• Your task: Your copy should hold only the lines from the one containing "You are a computer-use agent. The" through the final line of the entries, exactly as written, with no pictures.

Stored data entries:
== Segment start ==
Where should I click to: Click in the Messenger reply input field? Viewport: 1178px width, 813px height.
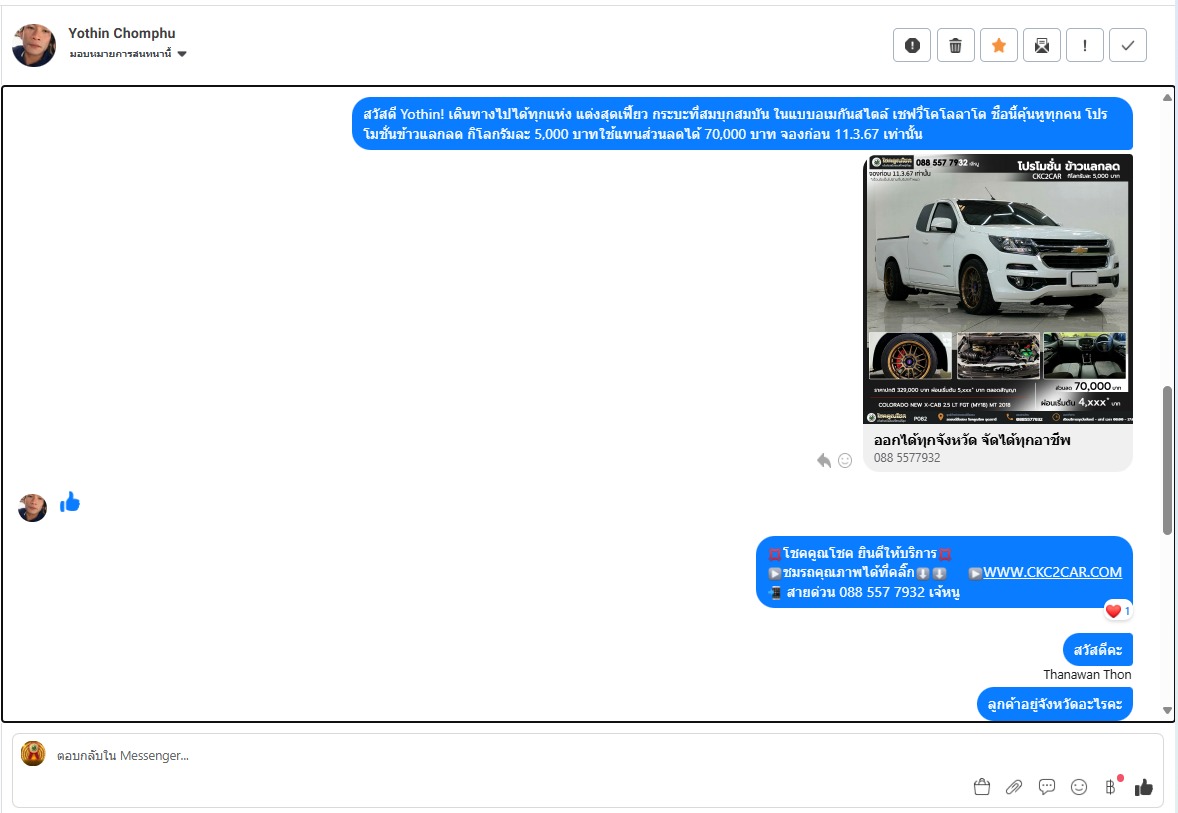pyautogui.click(x=500, y=756)
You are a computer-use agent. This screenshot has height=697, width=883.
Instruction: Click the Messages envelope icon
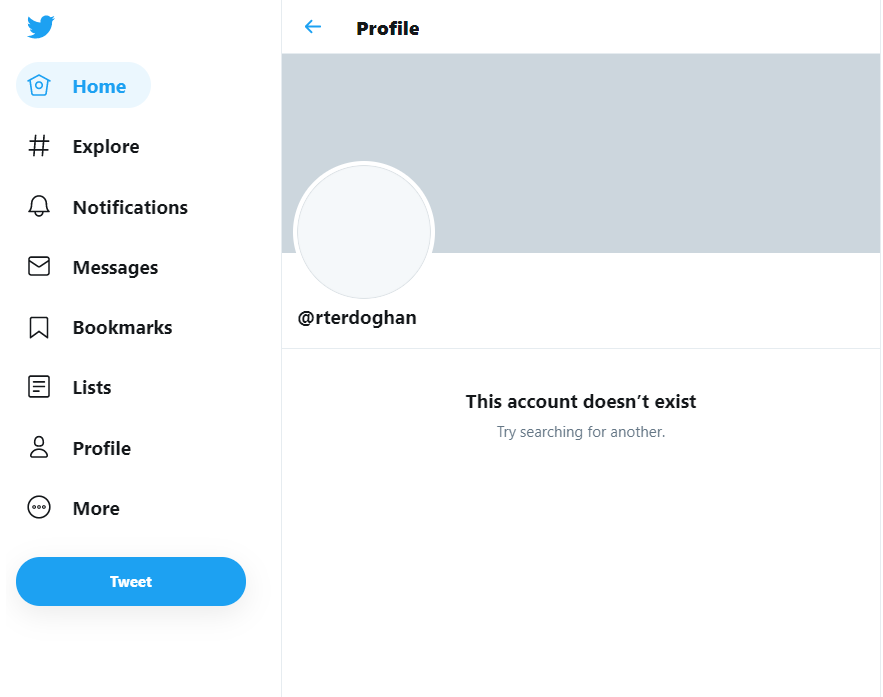coord(39,266)
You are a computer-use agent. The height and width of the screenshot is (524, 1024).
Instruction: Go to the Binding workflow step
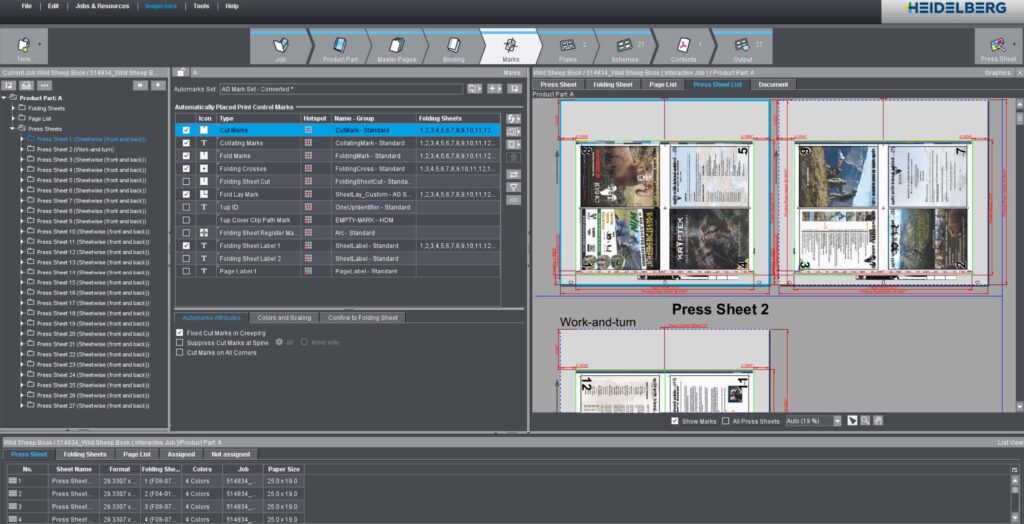click(453, 45)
== Segment end ==
• Answer space:
You are a computer-use agent. The height and width of the screenshot is (524, 1024).
Instruction: Go to the Binding workflow step
click(453, 45)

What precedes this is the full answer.